January 30th, 2006, 15:45
This is really straightforward so it will be short and sweet. :biggrin:

Socks proxy is a fairly lowlevel tcp (not udp) proxy that's flexible but your clients need to be socks-aware or you need to have a wrapper to work through. The good news is that many applications are capable of using socks. Also good news is the fact that OpenSSH has socks proxy support right out of the box.

What you will need:

1. A ssh client. Stock ssh or even putty on windows
2. A user account on the box you want to ssh through. Don't need root unless you want to use a port below 1024.
3. A client app to forward. Browser, chat, etc.

ssh -D 1080 user@host <-- -D means use dynamic ports and 1080 means to bind to port 1080 locally. Pick another port if this in use on your local client.

On putty (for Windows but it's also ported to FreeBSD and Linux), choose Tunnels, choose dynamic destination, put 1080 in the source port and click add. Then login as you usually would.

Now to configure the client to use the proxy. I'm using Firefox 1.5 in the screen shot but it can be any browser, gaim, whatever that does socks. Open your proxy settings and enable socks (version 4 or 5 since OpenSSH supports both) and put in for the host and 1080 (or whichever port you used) for the port. Firefox 1.5 doesn't seem to like using localhost but earlier versions can use either or localhost. Weird.

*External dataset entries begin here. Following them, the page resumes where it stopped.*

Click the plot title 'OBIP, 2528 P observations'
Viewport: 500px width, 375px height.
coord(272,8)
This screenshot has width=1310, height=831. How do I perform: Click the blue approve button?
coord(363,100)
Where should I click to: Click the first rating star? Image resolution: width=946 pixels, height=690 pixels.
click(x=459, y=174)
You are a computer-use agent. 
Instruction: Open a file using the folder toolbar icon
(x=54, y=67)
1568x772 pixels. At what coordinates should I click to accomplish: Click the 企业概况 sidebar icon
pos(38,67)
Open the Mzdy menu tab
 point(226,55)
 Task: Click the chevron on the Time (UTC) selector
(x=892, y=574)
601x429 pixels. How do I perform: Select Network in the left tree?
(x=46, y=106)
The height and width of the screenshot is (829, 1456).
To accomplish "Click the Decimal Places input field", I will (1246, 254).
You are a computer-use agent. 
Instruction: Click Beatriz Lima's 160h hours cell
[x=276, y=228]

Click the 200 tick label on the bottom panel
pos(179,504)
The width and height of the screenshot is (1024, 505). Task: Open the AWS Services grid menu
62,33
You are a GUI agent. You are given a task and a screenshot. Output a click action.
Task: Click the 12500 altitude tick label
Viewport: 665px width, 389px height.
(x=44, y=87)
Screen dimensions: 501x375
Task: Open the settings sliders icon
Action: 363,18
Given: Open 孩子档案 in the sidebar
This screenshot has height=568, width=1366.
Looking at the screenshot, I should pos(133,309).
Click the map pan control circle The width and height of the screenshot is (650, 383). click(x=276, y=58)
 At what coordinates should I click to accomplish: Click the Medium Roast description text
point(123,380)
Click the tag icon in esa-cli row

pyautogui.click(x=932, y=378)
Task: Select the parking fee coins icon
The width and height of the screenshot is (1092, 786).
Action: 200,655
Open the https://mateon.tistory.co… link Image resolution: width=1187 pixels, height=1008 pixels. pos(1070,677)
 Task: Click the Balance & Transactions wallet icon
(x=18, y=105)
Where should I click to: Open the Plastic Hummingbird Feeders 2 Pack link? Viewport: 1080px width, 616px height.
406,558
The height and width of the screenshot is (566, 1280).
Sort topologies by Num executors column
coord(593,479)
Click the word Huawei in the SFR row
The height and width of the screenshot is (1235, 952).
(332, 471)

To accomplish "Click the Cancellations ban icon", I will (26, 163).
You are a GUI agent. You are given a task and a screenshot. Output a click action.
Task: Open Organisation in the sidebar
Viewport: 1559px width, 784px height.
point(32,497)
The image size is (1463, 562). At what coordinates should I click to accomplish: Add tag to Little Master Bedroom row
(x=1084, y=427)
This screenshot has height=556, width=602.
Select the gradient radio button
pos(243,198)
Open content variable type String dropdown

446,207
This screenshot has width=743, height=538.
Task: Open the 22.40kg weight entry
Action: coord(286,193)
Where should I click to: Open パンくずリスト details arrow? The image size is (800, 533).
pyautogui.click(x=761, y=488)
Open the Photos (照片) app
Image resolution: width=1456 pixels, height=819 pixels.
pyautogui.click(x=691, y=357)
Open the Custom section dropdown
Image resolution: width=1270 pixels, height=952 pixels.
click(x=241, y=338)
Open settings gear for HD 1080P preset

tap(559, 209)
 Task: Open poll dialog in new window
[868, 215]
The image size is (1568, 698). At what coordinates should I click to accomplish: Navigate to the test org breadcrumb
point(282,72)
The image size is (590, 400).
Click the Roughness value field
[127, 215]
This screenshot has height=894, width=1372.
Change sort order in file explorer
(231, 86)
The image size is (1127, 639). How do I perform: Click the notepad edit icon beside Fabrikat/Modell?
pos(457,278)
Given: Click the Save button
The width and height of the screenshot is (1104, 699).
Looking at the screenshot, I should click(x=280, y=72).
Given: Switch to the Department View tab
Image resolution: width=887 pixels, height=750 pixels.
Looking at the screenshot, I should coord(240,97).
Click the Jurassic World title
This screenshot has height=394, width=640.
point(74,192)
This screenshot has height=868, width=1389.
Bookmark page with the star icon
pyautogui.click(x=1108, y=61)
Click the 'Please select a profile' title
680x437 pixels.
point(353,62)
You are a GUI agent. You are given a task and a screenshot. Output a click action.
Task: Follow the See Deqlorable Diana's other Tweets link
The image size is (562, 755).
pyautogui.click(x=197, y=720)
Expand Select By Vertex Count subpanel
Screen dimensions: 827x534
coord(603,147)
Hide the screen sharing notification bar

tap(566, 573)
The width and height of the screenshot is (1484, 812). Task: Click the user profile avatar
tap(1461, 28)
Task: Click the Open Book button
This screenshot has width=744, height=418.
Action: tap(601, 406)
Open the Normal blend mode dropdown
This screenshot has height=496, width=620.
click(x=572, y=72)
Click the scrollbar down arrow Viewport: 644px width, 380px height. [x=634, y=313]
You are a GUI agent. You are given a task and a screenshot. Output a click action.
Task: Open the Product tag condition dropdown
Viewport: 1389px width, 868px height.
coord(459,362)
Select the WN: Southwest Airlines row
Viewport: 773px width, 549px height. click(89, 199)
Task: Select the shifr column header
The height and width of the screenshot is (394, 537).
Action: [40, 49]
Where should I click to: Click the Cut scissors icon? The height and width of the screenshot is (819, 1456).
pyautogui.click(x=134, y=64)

Now wherever you go with your client, it will look like it's coming directly from the ssh host instead. Enjoy.

I know several of you are asking why you might want to do socks over ssh. You can use it proxy insecure protocols (telnet, ftp, etc.) to a "safe" network. You may want to secure your traffic on a wireless network or if you are at the coffee shop or hotel plugged in. I saw a guy using this on IRC the other day when he needed to get out on an IP that his reverse DNS was deletgate to. Anywhere you want/need traffic to go out from a specific machine/IP/etc. or want to get off the local network, you could use this. :cool: Best of all, it's quick, easy and available.

January 31st, 2006, 12:33
If you have non-SOCKS capable clients (for instance, VNC, RDP, ftp, etc) then you may want to consider tsocks, dsocks (*NIX) or Freecap/SOCKScap (Windows). Those tools will let you "socksify" your applications and push them over the SSH tunnel.